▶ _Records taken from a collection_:
BEGIN
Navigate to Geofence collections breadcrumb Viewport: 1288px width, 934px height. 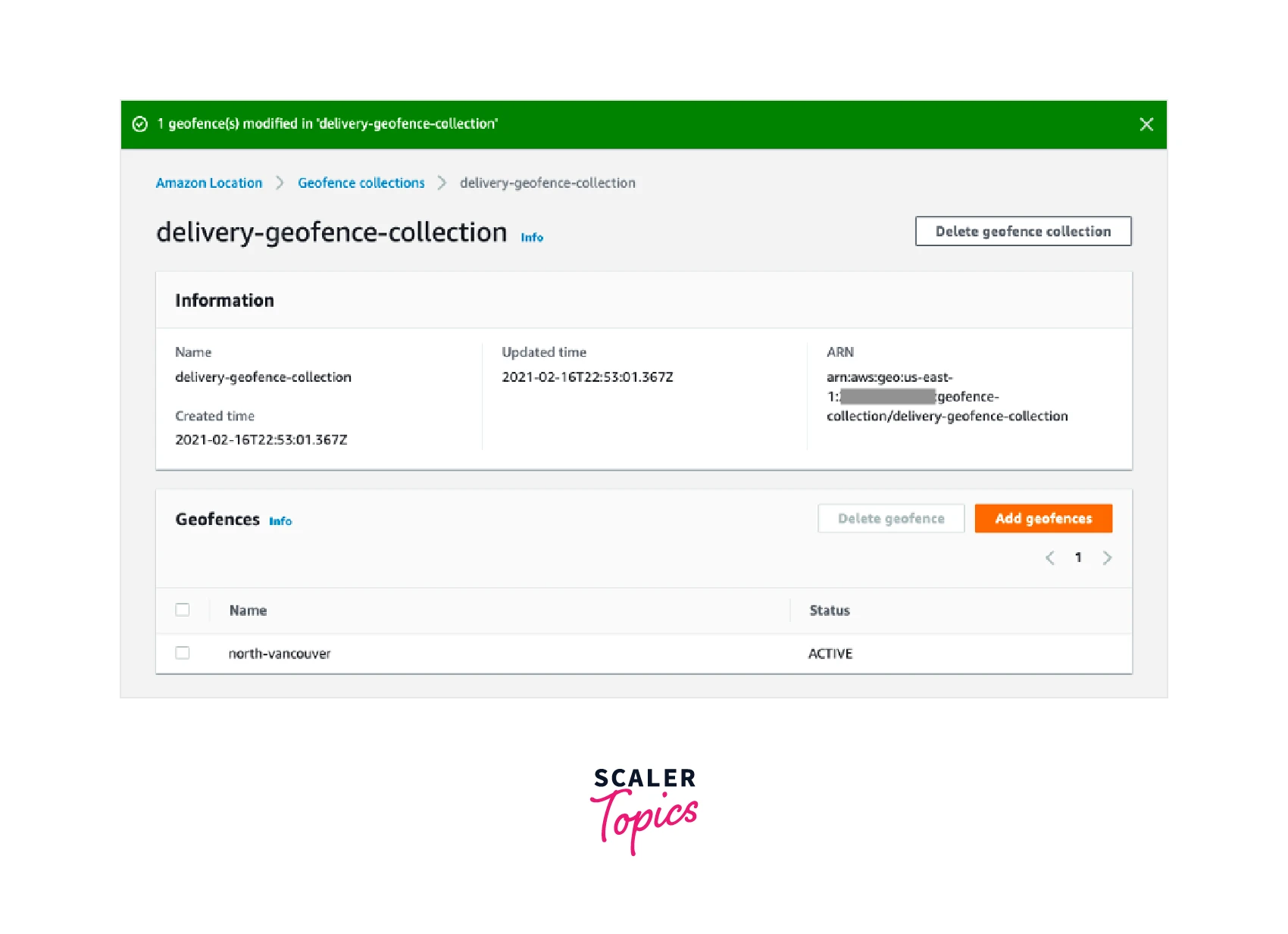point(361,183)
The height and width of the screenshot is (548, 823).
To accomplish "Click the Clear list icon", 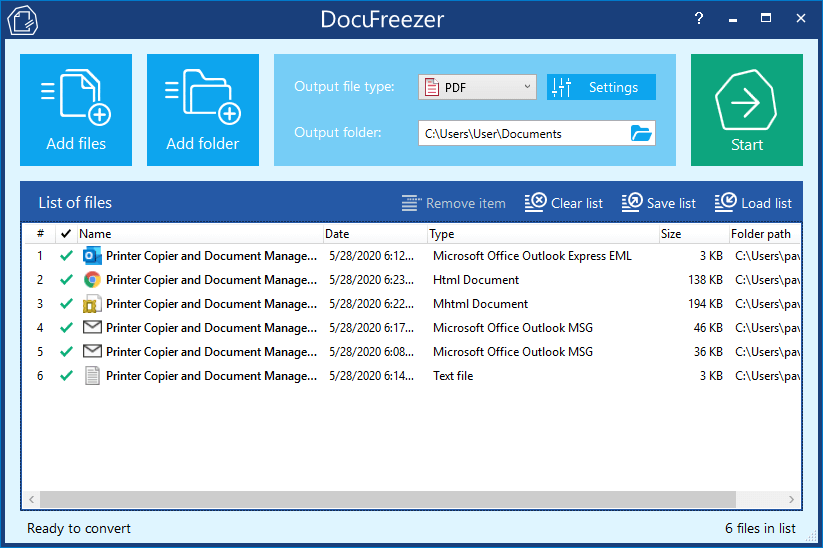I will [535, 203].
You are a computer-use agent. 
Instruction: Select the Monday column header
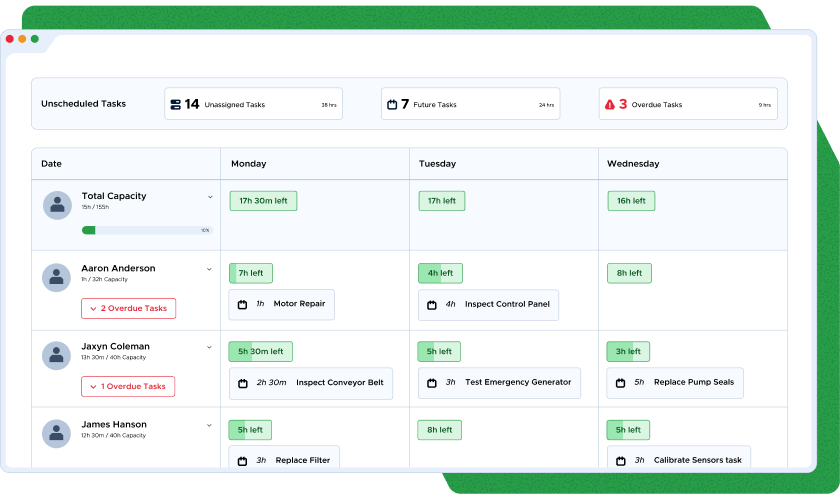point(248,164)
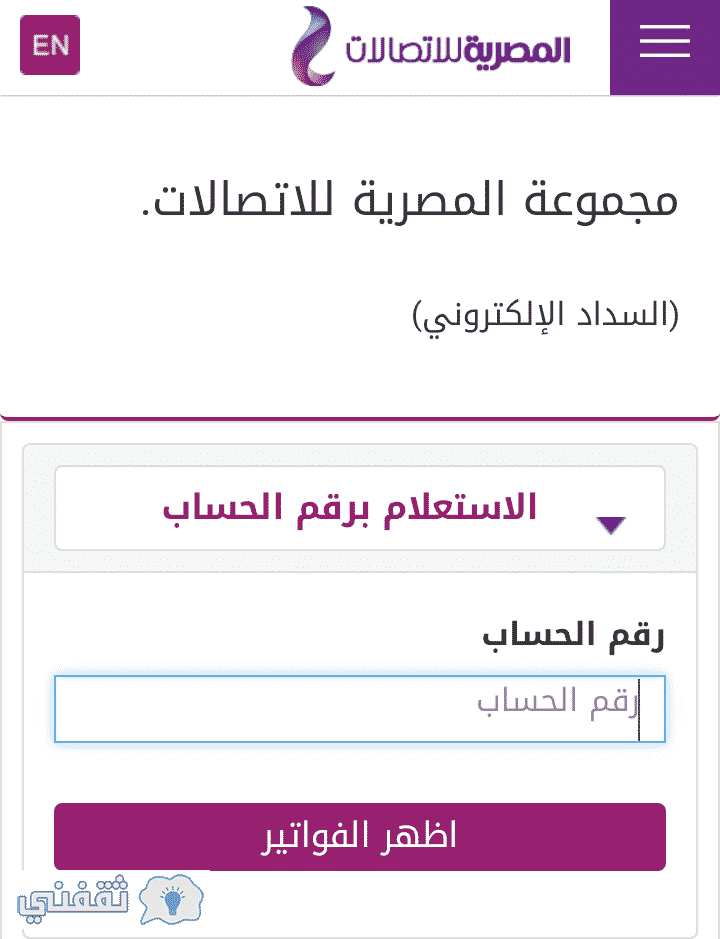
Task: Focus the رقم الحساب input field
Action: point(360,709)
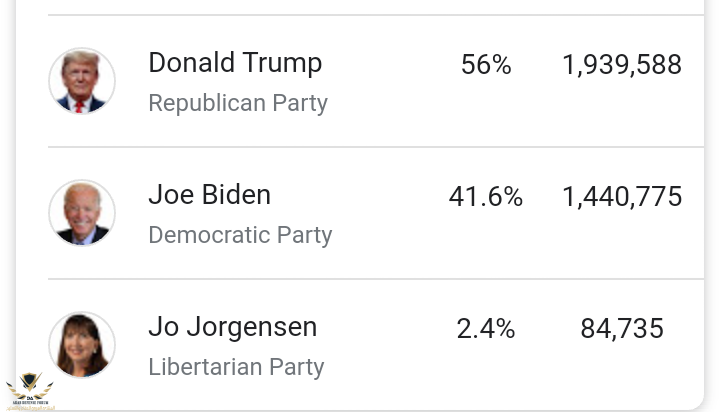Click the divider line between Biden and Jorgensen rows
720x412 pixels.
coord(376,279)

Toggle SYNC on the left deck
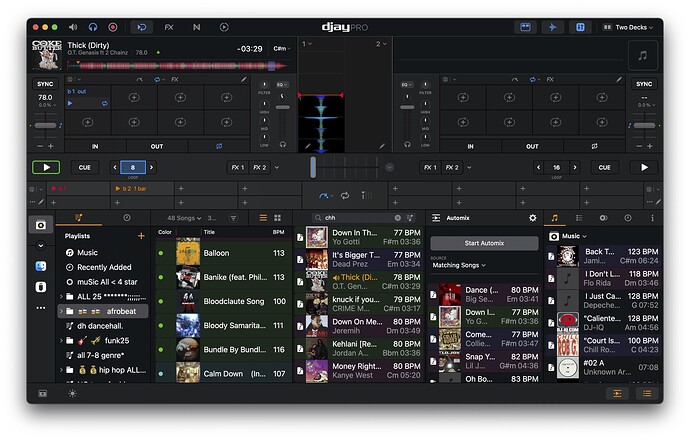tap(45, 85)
END
BEGIN
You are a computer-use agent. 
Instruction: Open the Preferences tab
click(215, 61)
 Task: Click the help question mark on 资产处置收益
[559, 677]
END
Filter the records above down to every line that contains the string "Instruction". Treat the match as case-sensitive.

▶ _Finished exercise_:
Instruction: Select the Monday column header
Instruction: Open the Preferences tab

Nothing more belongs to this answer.